Sunday, May 16, 2010

History, origins, and generations

In April 1949, the German engineer Werner Jacobi (Siemens AG) filed the earliest patent for an integrated-circuit-like semiconductor amplifying device showing five transistors on a common substrate arranged in a 3-stage amplifier arrangement. Jacobi discloses small and cheap hearing aids as typical industrial applications of his patent. A commercial use of his patent has not been reported.
The integrated circuit was later also conceived by a radar scientist, Geoffrey W.A. Dummer (1909-2002), working for the Royal Radar Establishment of the British Ministry of Defence, and published in Washington, D.C. on May 7, 1952. Dummer unsuccessfully attempted to build such a circuit in 1956.

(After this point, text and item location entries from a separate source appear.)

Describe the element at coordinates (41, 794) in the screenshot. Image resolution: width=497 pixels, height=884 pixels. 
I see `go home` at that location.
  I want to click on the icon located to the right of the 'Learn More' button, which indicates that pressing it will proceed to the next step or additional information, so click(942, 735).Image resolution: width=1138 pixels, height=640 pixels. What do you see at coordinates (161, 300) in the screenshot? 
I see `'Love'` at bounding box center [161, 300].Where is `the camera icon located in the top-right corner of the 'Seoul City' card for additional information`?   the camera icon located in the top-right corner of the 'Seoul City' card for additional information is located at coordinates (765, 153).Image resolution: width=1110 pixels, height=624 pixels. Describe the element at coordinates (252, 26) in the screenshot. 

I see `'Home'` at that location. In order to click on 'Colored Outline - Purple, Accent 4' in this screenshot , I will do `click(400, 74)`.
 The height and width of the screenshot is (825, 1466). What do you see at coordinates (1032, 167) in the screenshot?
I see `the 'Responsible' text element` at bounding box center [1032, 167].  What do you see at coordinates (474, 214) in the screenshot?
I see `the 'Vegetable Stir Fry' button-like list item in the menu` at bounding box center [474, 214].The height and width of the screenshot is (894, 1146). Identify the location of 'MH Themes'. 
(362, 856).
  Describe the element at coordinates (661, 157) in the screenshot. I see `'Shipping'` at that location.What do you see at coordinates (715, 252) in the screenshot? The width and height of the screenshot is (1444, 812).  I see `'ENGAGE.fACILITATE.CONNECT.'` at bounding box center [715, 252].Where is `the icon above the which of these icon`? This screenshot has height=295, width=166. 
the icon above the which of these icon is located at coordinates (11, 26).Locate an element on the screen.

A precursor idea to the IC was to create small ceramic squares (wafers), each one containing a single miniaturized component. Components could then be integrated and wired into a bidimensional or tridimensional compact grid. This idea, which looked very promising in 1957, was proposed to the US Army by Jack Kilby, and led to the short-lived Micromodule Program (similar to 1951's Project Tinkertoy). However, as the project was gaining momentum, Kilby came up with a new, revolutionary design: the IC.
The first integrated circuits were manufactured independently by two scientists: Jack Kilby of Texas Instruments filed a patent for a "Solid Circuit" made of germanium on February 6, 1959. Kilby received several US patents. Robert Noyce of Fairchild Semiconductor was awarded a patent for a more complex "unitary circuit" made of Silicon on April 25, 1961. ( the Chip that Jack built for more information.)
Noyce credited Kurt Lehovec of Sprague Electric for the principle of p-n junction isolation caused by the action of a biased p-n junction (the diode) as a key concept behind the IC.